Some more than 200 company executives are planning to cut their workforce in the coming weeks in a bid to help tame their operation costs brought by a wobbly economy.

This is according a Central bank survey which polled 1,000 Chief executives in various fields, with 25.7 percent of those sampled considering sending their staff home.

This even as Kenyan private sector businesses reported a rise in employment numbers at the start of the year, according to the January headline PMI which rose by 49.8 during the month up from 48.8 in December, and was almost level with the 50.0 mark which signals a stabilisation.

It was a period that ended a four-month run of decline in business growth. However, the rate of job creation was only slight overall. Firms noted an increase in staffing often cited the hiring of short-term workers as demand conditions stabilised and outstanding workloads rose.

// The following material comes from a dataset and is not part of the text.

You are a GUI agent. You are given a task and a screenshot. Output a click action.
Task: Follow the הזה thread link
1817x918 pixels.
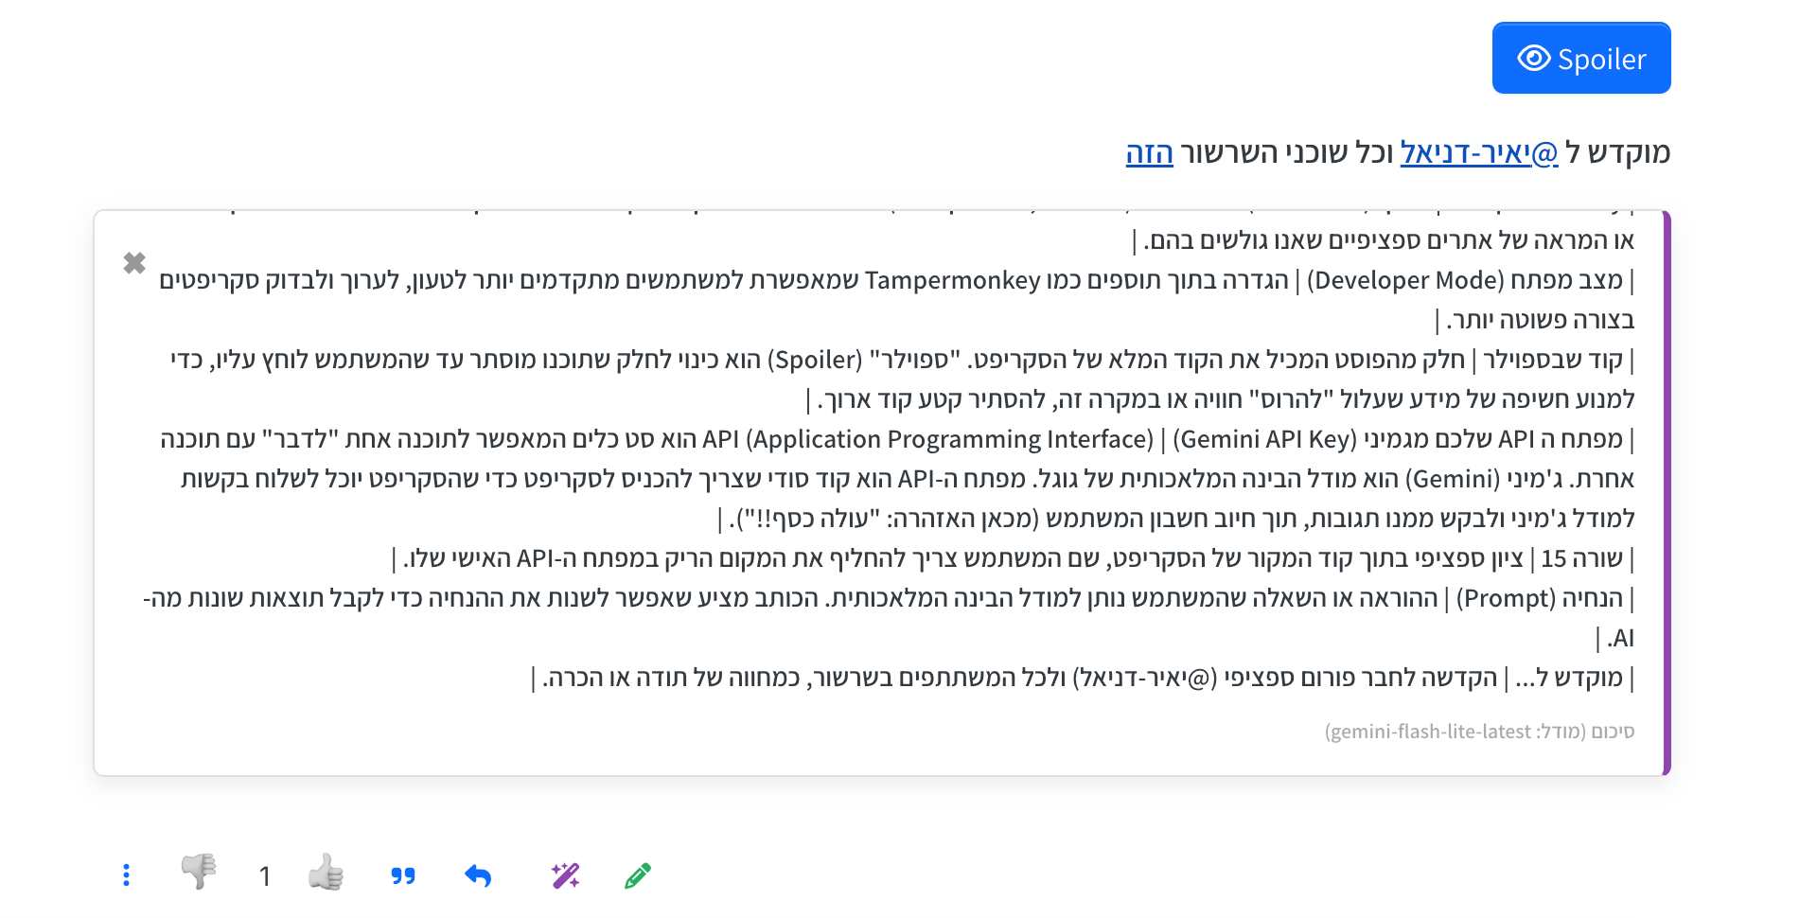(1148, 151)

In fact, the volume of outstanding business at Kenyan firms ticked higher over the course of January, marking the first increase for three months. However, the rate at which backlogs rose since the previous survey period was only mild.

“The Kenya Purchasing Managers Index (PMI) rose in January as business conditions for the private sector stepped closer to stability. Agriculture, construction and service sector companies reported increased activity.

However, there were further declines in manufacturing and the wholesale and retail sectors, with firms remaining under pressure from insufficient cash flow. Still, jobs increased in January as demand conditions stabilized.

New export orders grew for an eleventh straight month as demand from the UK and Germany picked up, presumably due to Kenya’s weaker exchange rate,” said Christopher Legilisho, Economist at Standard Bank.